We exchanged pleasantries. I told her my reason for being at the airport. She told me she had traveled to Charlevoix years ago. She traveled to many different small American towns during her 36 years as a computer consultant. During her hey day she advised and instituted many systems and programs into the network infrastructures of many multinational companies from Countrywide Insurance to Bank of America.
As our conversation continued I started to ask her about her entrepreneurial spirit. How did she start working for herself? How did she gain the confidence to go out on her own?
She responded plainly that it came out of necessity. She had been working since she was 11 years old.
“Why?” I asked, “You were working part time gigs?”
“No, I needed to work to pay rent. I was paying rent to my parents.”
“Were you doing that out of choice or your parents made you?”
She paused for a moment. As I sat motionless in the backseat, she looked in her rearview mirror and we locked eye contact.
“You really want to know?”
“If you’re willing to share, absolutely.”
“My father was a Hitman for the Mafia Outfit in Vegas. When I told him I didn’t want to be a part of the family at a young age, He told me I needed to pay him rent. I was 11 and couldn’t find a place of my own so I got a job and did it to survive.”
The questions began piling in my head. I had a hard time making sense of what I was just told. Was her father still alive? Did she have siblings? Was her real name even Marilyn? We continued further into her life. She told me of her drug addictions that began when she was a child. She knew in her moral fiber that the actions being made by the people around her were wrong and she couldn’t have any part of it. She took drugs to escape the confusion in her head. She has had regular contact from the authorities to testify against her family and she told me she couldn’t bring herself to do it. She feared of the repercussions. Her brother and sister followed in her father’s footsteps in a life of crime. As soon as she graduated High School and went off to college she left and never looked back.
She found that later, in a logic course she took, that programming and logical thinking helped her make sense of the world around her. There was a clear understanding of thought processes and a true understanding of the world around her. She used her adept understanding in that field to create a professional life for herself.
One of the final questions I had for her before being dropped off at my apartment was if she believed in God. She told me she did believe in God. She didn’t subscribe to any religion and did feel that the messages God has for us are so complex that our human brains cannot comprehend how to interpret them fully.

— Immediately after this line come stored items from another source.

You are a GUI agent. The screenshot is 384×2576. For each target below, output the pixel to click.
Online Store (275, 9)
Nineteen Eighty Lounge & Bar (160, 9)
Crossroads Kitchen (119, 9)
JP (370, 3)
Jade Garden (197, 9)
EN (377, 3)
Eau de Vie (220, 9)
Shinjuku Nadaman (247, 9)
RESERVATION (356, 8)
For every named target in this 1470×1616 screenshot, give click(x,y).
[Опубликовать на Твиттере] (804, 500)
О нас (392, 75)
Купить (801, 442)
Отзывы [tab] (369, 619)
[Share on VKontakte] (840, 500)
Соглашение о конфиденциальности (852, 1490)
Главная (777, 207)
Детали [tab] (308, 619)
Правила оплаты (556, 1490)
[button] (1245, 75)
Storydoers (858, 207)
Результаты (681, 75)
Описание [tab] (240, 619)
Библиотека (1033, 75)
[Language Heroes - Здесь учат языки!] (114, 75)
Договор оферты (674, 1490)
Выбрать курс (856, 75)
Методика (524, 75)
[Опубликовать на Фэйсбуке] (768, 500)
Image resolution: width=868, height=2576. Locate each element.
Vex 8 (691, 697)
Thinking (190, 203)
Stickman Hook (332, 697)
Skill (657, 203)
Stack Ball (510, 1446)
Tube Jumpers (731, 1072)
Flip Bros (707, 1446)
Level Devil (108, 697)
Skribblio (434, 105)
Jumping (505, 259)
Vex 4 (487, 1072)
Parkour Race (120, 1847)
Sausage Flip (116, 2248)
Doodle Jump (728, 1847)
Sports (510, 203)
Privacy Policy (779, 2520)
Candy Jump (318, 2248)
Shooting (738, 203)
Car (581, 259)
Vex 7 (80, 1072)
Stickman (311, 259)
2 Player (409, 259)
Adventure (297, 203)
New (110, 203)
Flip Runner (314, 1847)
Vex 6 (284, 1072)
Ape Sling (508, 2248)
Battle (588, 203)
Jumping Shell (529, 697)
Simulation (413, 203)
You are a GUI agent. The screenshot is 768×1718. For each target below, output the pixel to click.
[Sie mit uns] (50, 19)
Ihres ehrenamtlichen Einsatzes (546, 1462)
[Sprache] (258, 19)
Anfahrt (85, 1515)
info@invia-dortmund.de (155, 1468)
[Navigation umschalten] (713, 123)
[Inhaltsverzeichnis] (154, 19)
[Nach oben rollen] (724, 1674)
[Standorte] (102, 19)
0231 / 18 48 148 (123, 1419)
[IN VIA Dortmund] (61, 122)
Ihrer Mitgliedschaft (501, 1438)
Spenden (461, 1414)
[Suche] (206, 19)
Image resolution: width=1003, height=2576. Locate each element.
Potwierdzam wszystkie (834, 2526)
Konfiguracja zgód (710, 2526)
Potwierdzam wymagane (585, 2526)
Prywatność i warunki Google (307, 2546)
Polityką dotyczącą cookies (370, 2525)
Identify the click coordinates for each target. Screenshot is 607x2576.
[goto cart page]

She also shared with me (to much my surprise) that she believed most people we share the planet with are inherently good. She believed that she came from an upbringing that was the vast minority of humans.
We all come from different walks of life. We all experience different upbringings. Most of us come from a place of love, compassion and support- I know I do. It’s amazing to be invited into the experience of another who comes from something most of us couldn’t fathom. It’s even more amazing how she overcame that experience to be the loving person I experienced during that ride.